As a bad analog, think about the smartphone. This is a computer with internet / telecommunication, accelerometer, camera, and GPS. These components can be used for multiple use cases: PokemonGO, find you friends, snapchat, counting steps, reminding you to call mom on Sundays etc. All from the same basic components. AI is no different, the same fundamental architectures can be used for multiple different use-cases, and as the field progress it opens up for more use-cases that we can dream of. Let me give some examples that might help this kind of thinking.

Bonus. If you read to the end, you’ll even get to understand the LEGO analogy.

LLMs

Most people have heard about chatGPT, some about Claude, even fewer about LLaMA. All of these are for many really useful chatbots, capable of answering all sorts of homework questions, crafting recipes for what you have left in the fridge, to suggesting really buggy code. From these examples it can be hard to see AI as a transformational tool. But it really is, when you start to understand what happens underneath the hood.

These chatbots are built on LLMs, large language models, which essentially works by predicting the next words in a sentence. Given the sentence: a cat in a <>, it has an internal representation of what is the most likely next word and would likely suggest <hat>. Essentially, this is predicting next discrete event.

Now start to think about all the problems that can be modelled as predict next discrete event. We have built a formulation AI using these principles, predicting the next likely ingredient in the ingredient list of a skincare product. In drug discovery you can model small molecules as next “character” in a SMILES string. In trading you deal with time series data and want to predict the next event as well. There are many more examples like: music generation, protein prediction, energy consumption patterns, production scheduling, customer behavior modeling and many many more.

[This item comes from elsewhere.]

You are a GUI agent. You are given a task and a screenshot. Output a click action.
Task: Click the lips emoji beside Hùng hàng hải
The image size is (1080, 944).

All follows the same basic recipe:

Input sequence
-> Embedding layer
-> Positional encoding
-> Self-attention layers
  -> Query, Key, Value matrices
  -> Attention scores
  -> Weighted sum
-> Feed-forward networks
-> Layer normalization
-> Output predictions

That is kind of amazing to think about. It is all about reducing your problem to tokens representing meaningful discrete events.

Image based systems

But what about images, things we see that are not easily described in words. As this field as a bit more diverse in its output, from generation of images from text (midjourney, flux etc.), classification, segmentation, and bounding boxing objects, the architectures differ — but the premise holds. This technology is transformative as the number of use-cases explodes from just a very few instances of basic modelling approaches. Let us take for instance: U-net, YOLO and SAM. U-net was first used for medical segmentation, YOLO is used for bounding boxing objects in an image, and SAM stands for Segment Anything Model and can segment most everyday objects based on user input. From these three models alone you can solve the following.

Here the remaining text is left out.